───── Material for this task ─────
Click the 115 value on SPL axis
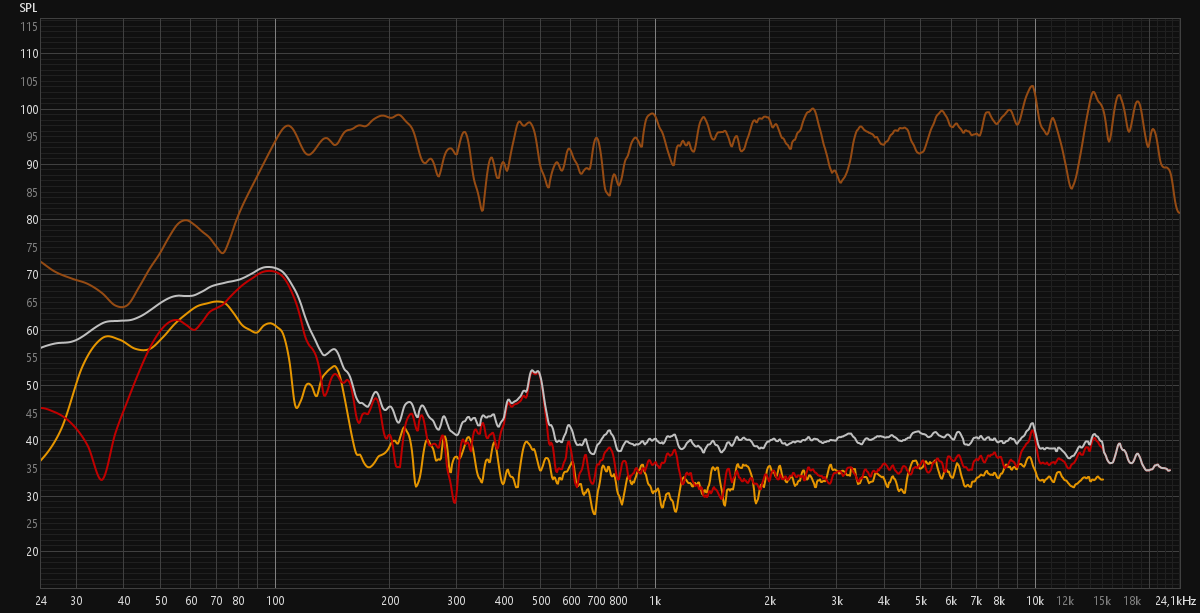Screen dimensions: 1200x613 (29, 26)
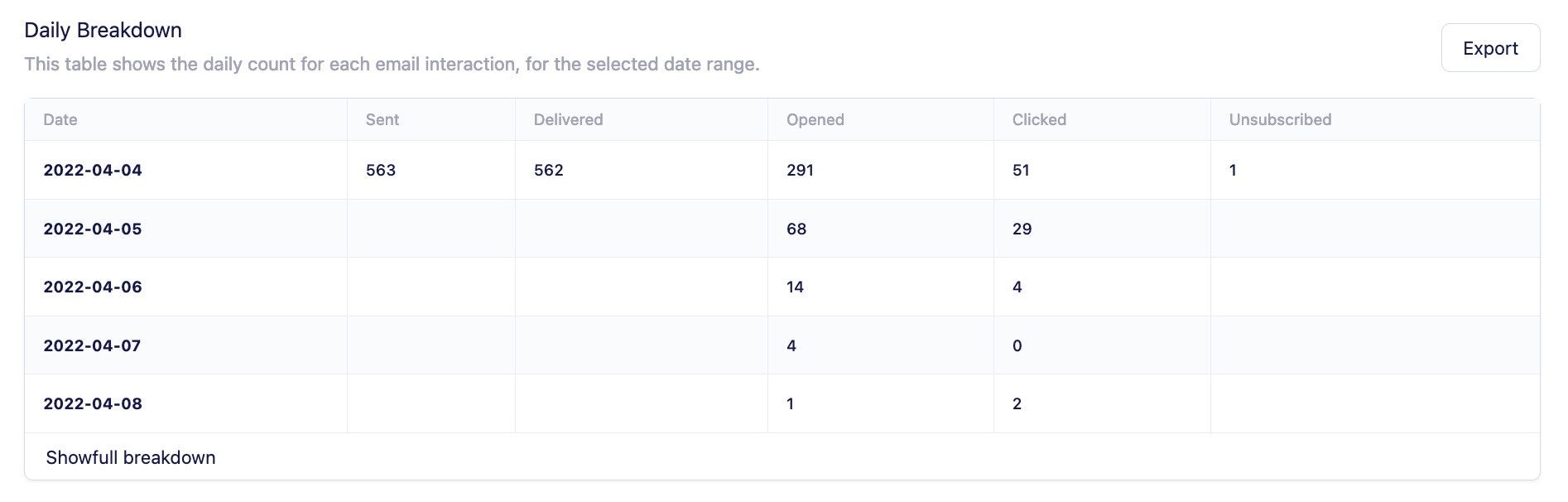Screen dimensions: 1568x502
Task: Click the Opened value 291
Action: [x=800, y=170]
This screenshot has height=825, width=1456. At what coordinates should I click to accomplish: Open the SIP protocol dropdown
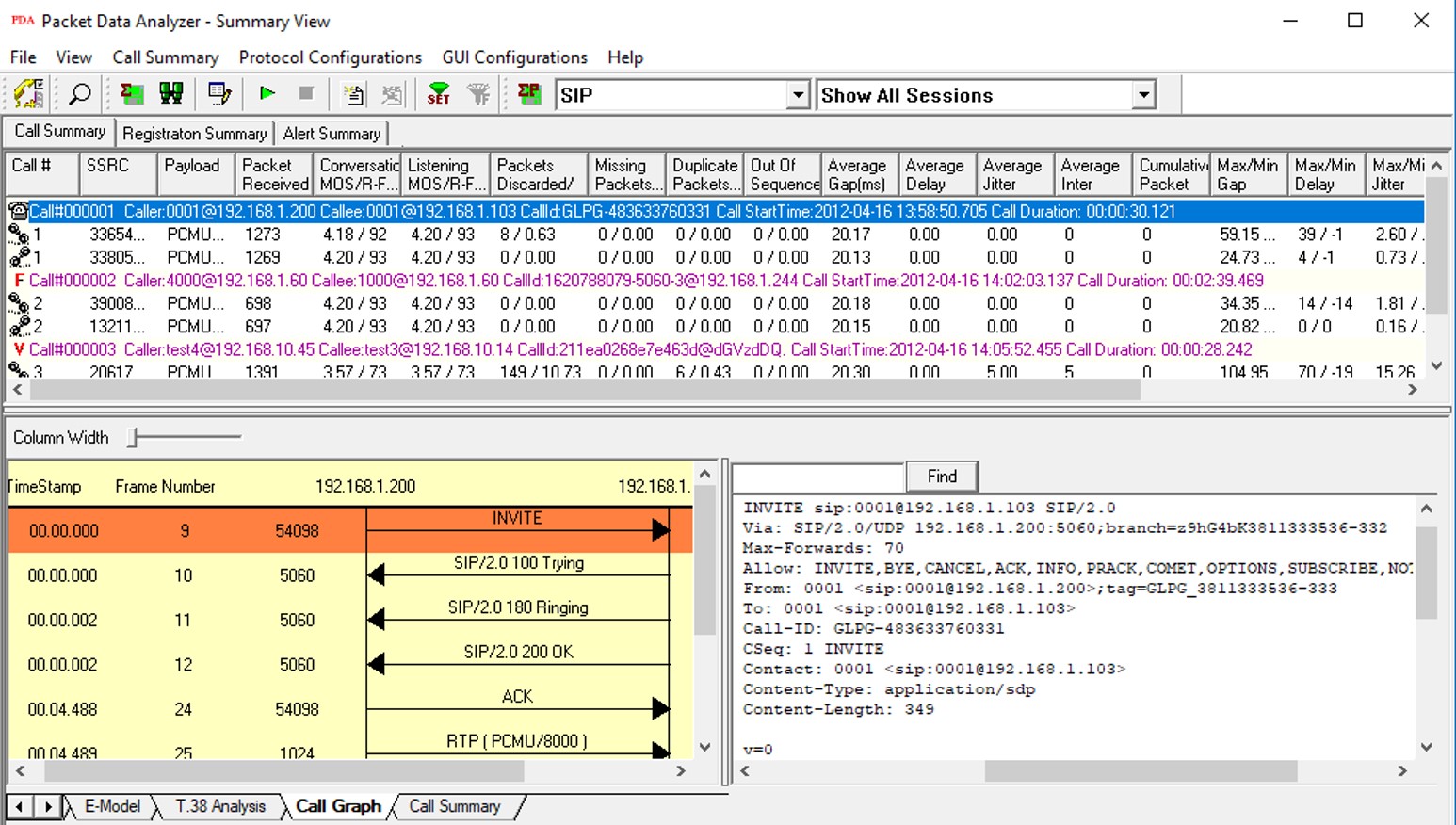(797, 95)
─────
Copy exactly the lines from the line that has "This screenshot has" through the last line of the entries above, inclusive, and no others. Pictures do not go in the copy.

* [Exercise answer]:
This screenshot has height=825, width=1456. At what coordinates should I click to accomplish: Open the SIP protocol dropdown
(797, 95)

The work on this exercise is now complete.